• Written instruction 1: Which two metrics of performance do the metrics and evaluation flashcards name?
Start of Text extract
Metrics and Evaluation Flashcards
Latency
The time it takes to get from starting a task to finishing it.
Throughput
How many things we can do per second. (or over some time period?)
Throughput = 1 / Latency ?
Not always! Pipelining, for example, can significantly improve throughput over 1 / Latency
Two metrics of performance
Latency and throughput
Speedup
Speedup = N where “X is N times faster than Y”
i.e., N = Speed(X) / Speed(Y) = Throughput(X) / Throughput(Y)
For latency, N = Latency(Y)/Lateny(X)
Performance as a function of latency and throughput
Performance is proportional to throughput, and proportional to 1/Latency
What are the types of benchmarks?
- Real applications
- Kernels
- Synthetic benchmarks
- Peak performance
Pros and cons of real applications for benchmarking?
Pro: Most representative
Con: Most difficult to set up, you need an OS, graphics cards, etc, and these might not all be set up
What is a benchmark?
End of Text extract
Start of Given entries
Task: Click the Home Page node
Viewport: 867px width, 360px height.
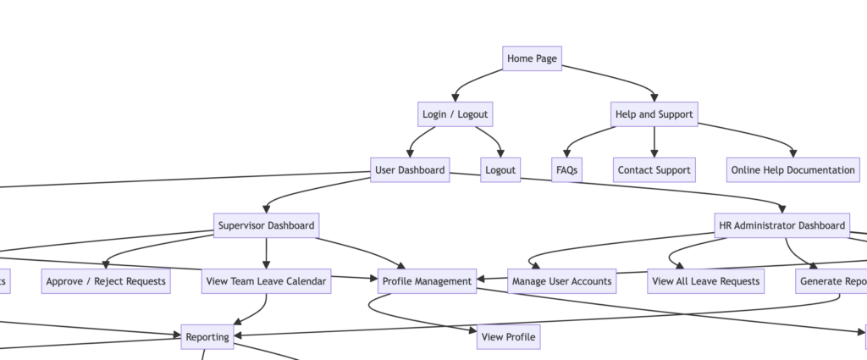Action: tap(532, 58)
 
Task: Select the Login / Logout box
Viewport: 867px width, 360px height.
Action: tap(455, 114)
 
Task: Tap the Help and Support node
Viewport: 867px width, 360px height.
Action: tap(654, 114)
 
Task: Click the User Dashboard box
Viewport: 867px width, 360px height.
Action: tap(410, 170)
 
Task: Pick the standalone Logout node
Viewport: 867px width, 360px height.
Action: tap(500, 170)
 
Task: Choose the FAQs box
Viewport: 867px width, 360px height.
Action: tap(566, 170)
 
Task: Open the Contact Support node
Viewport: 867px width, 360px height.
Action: tap(654, 170)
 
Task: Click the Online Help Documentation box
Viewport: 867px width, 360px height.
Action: tap(793, 170)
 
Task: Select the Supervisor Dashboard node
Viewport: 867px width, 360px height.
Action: tap(266, 225)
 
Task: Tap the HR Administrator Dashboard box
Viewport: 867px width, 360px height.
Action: tap(781, 225)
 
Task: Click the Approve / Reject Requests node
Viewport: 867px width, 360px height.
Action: tap(106, 281)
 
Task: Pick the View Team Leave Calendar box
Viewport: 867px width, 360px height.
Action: tap(266, 281)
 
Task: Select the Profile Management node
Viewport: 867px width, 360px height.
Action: tap(428, 281)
End of Given entries
• Written instruction 2: Print verbatim the lines of the listing from the line containing "Task: Pick the View Team Leave Calendar box" through the end of the listing.

• Exercise answer 1: Latency and throughput.

• Exercise answer 2:
Task: Pick the View Team Leave Calendar box
Viewport: 867px width, 360px height.
Action: tap(266, 281)
 
Task: Select the Profile Management node
Viewport: 867px width, 360px height.
Action: tap(428, 281)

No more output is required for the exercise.